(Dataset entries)
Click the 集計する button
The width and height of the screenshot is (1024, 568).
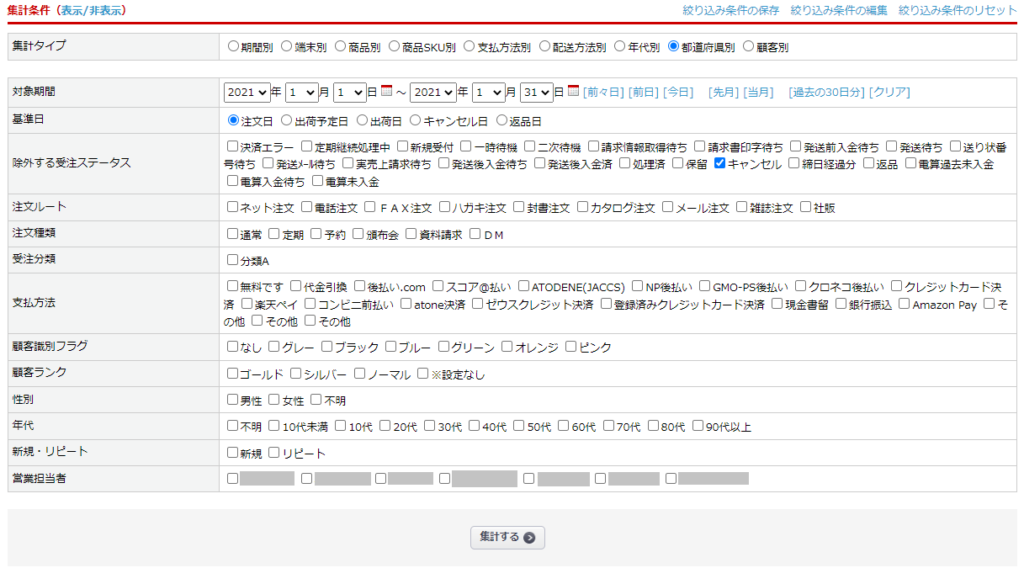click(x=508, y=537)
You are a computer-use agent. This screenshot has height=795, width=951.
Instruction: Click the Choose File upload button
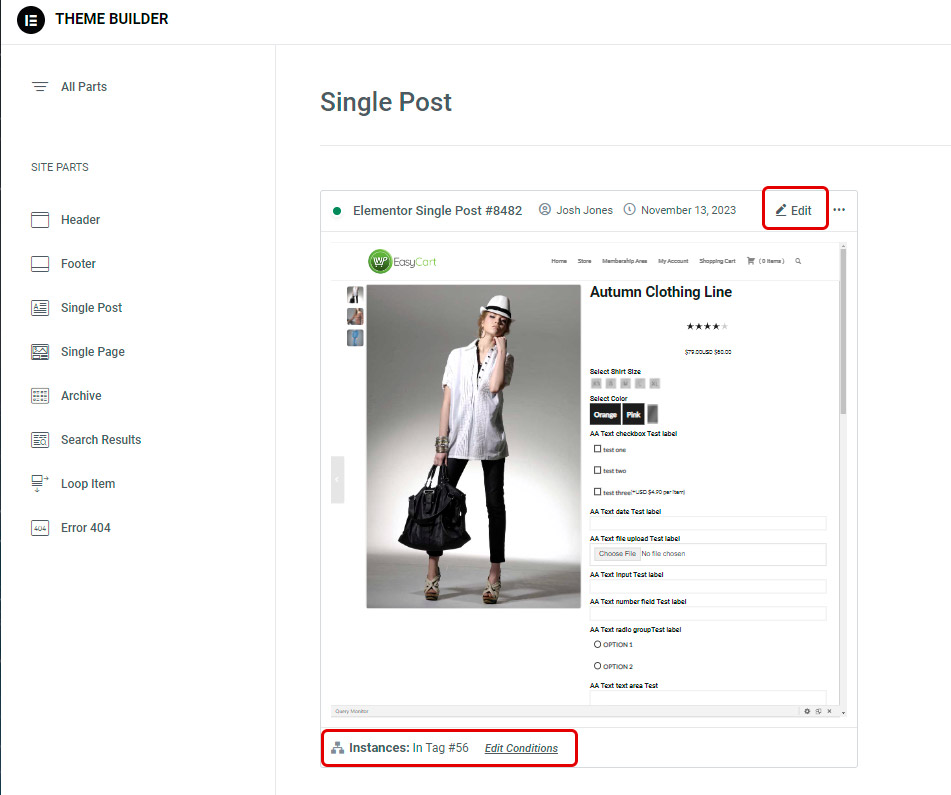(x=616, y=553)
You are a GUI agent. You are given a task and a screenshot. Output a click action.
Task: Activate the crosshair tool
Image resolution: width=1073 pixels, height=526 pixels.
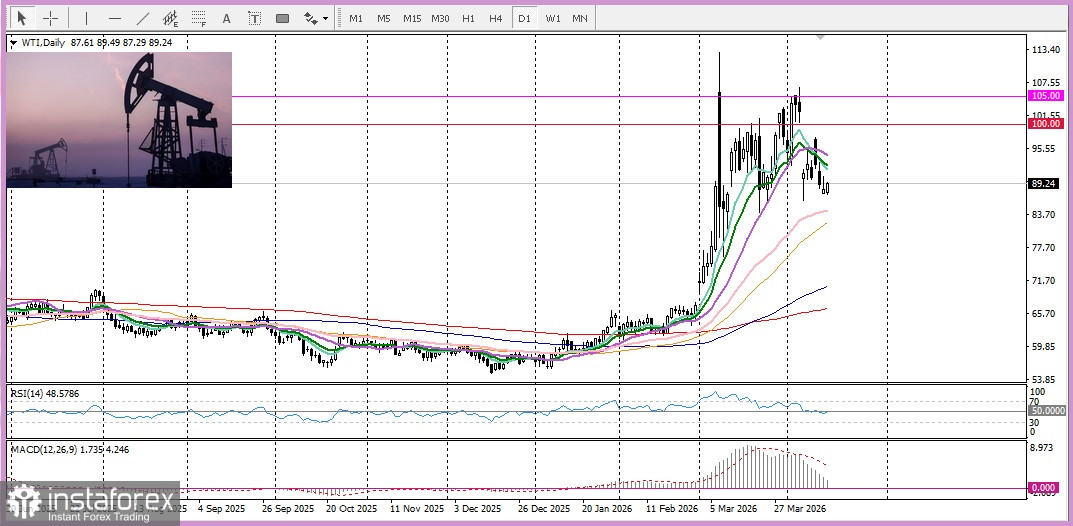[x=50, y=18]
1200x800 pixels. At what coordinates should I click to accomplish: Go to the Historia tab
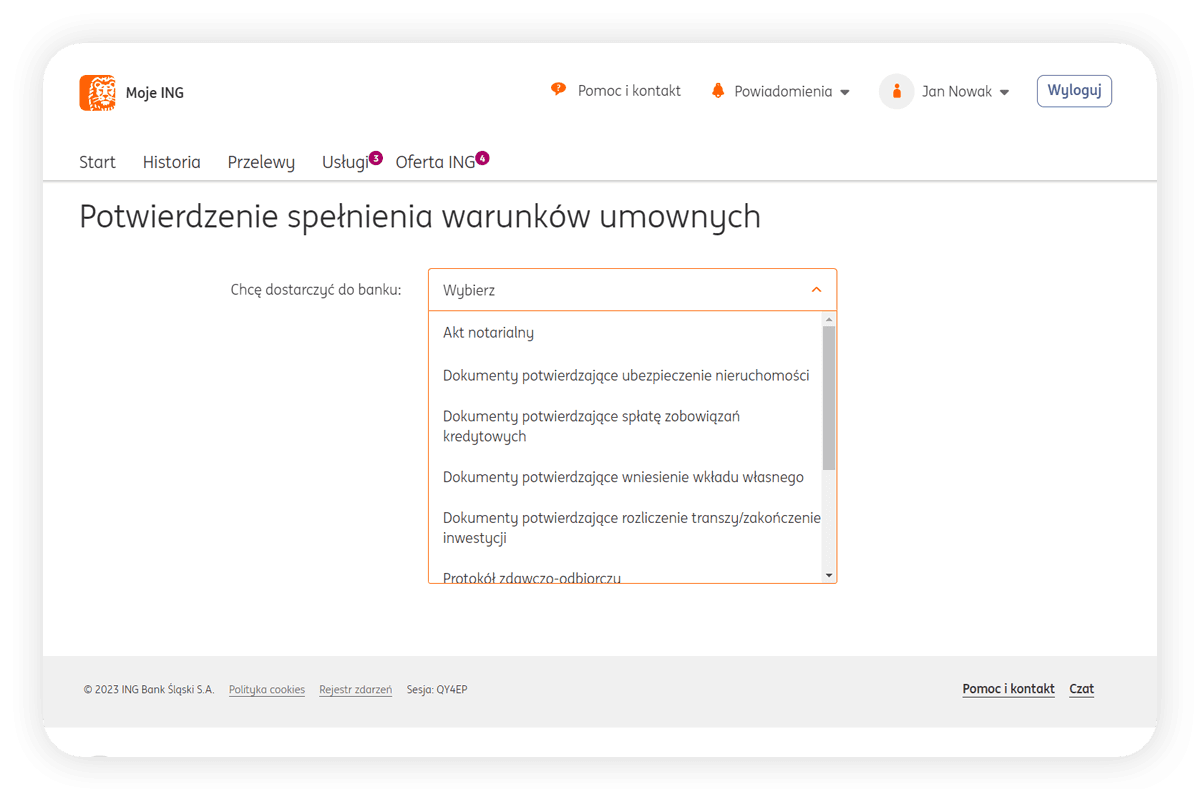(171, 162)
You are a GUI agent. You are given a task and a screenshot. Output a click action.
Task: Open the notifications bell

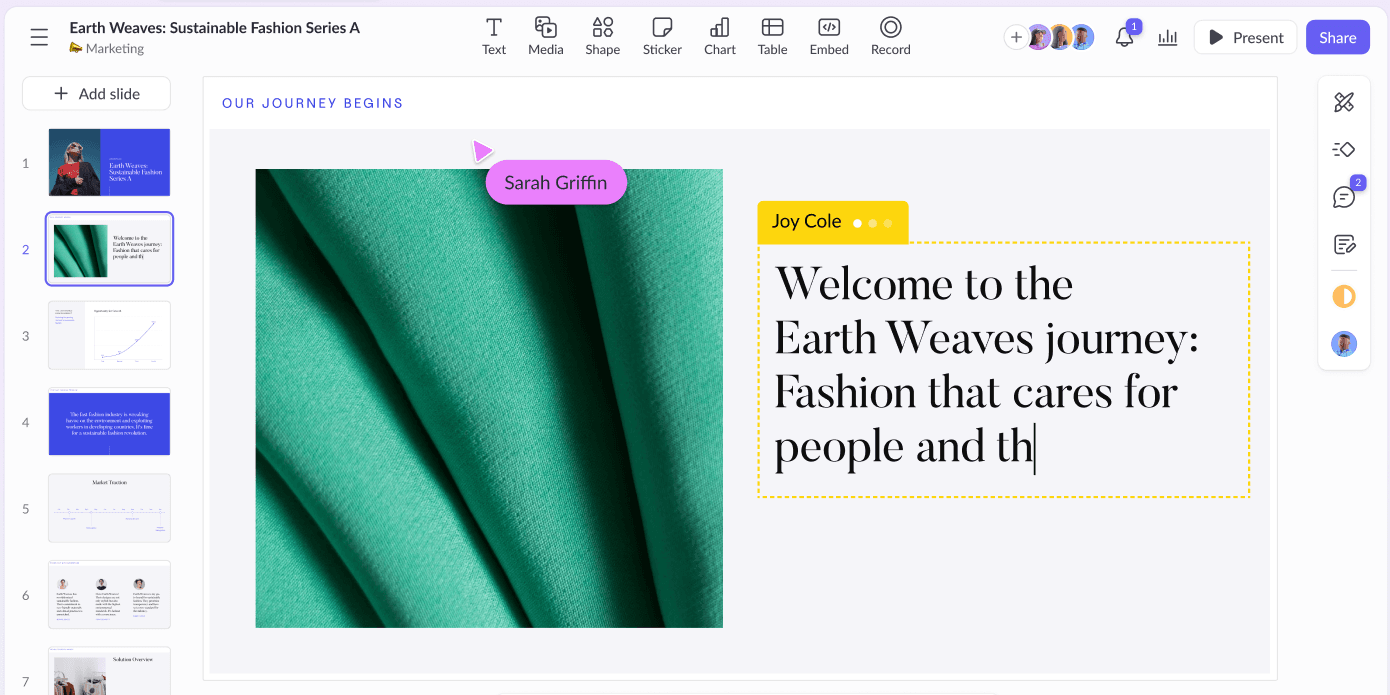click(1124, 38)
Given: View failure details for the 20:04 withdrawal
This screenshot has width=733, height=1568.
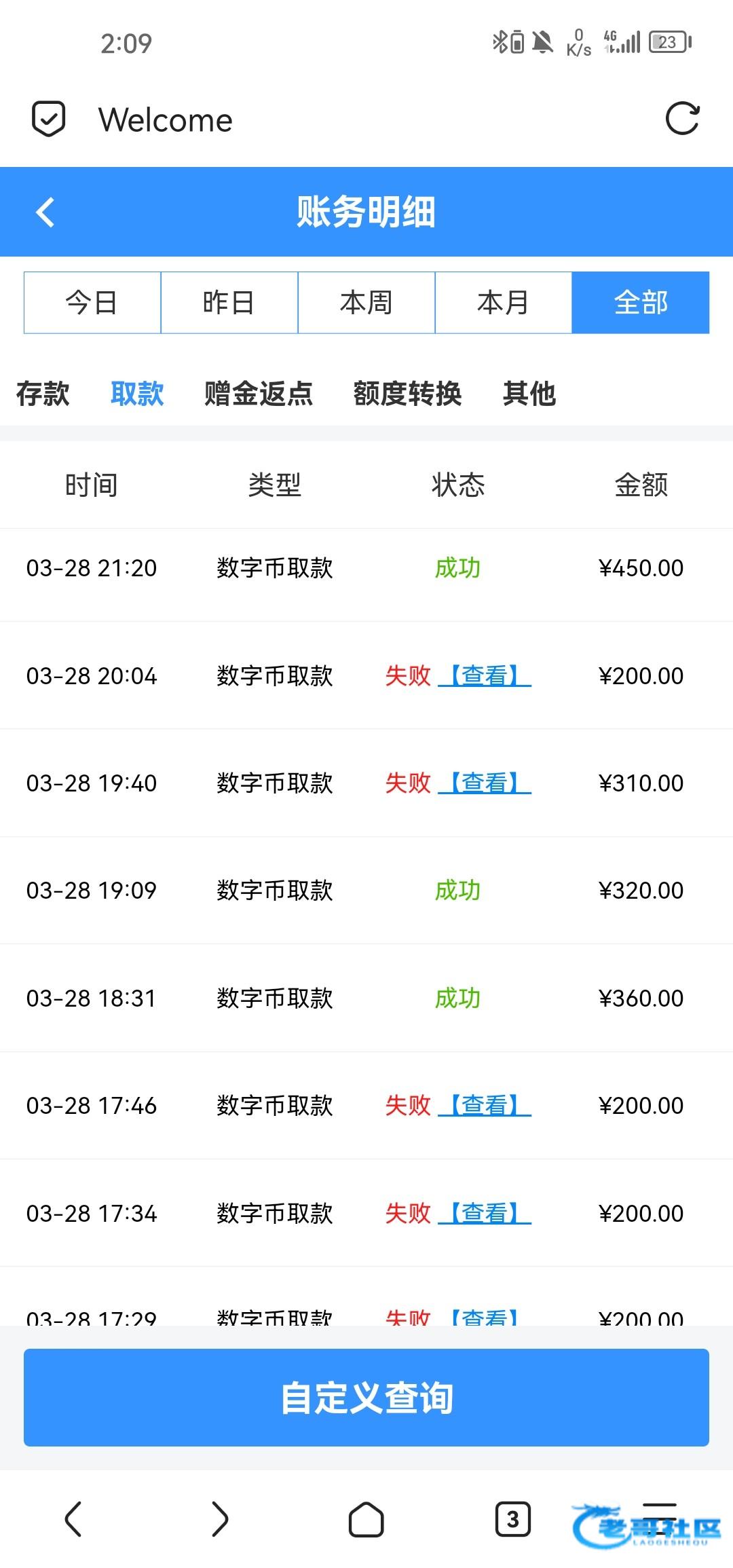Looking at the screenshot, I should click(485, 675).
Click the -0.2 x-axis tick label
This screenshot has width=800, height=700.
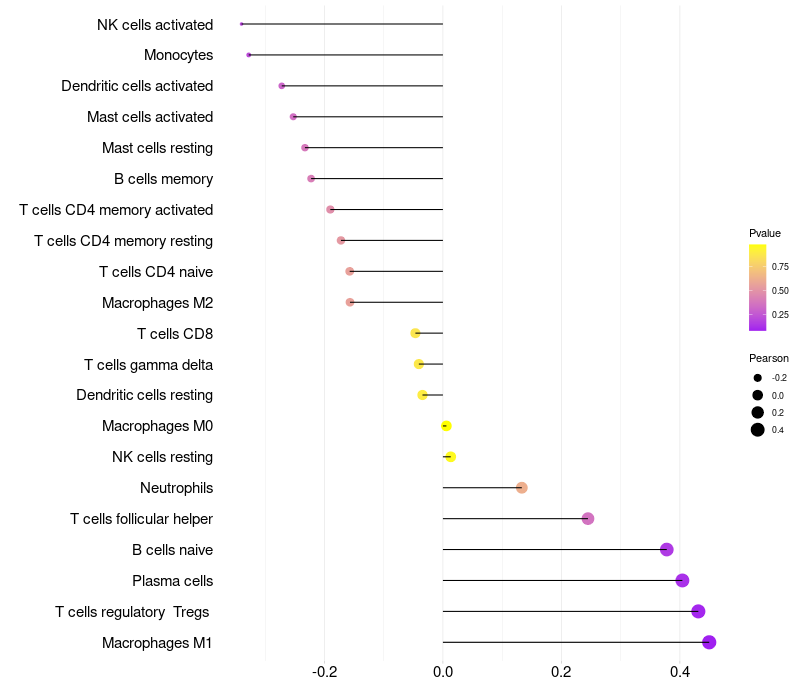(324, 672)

### INSTRUCTIONS TO FOLLOW
Copy all of the data above exactly. Leave out every picture.

### RESPONSE TO THIS TASK
Click the 集計する button
The width and height of the screenshot is (1024, 568).
click(x=508, y=537)
You are a computer-use agent. This screenshot has height=795, width=951.
Instruction: Click the Choose File upload button
(x=616, y=553)
You are a GUI agent. You are given a task and a screenshot. Output a click action.
Task: Activate the crosshair tool
Image resolution: width=1073 pixels, height=526 pixels.
[x=50, y=18]
1200x800 pixels. At what coordinates should I click to accomplish: Go to the Historia tab
(171, 162)
You are a GUI agent. You are given a task and a screenshot. Output a click action.
Task: Open the notifications bell

click(1124, 38)
Given: View failure details for the 20:04 withdrawal
This screenshot has width=733, height=1568.
Looking at the screenshot, I should click(485, 675).
Click the -0.2 x-axis tick label
This screenshot has width=800, height=700.
(324, 672)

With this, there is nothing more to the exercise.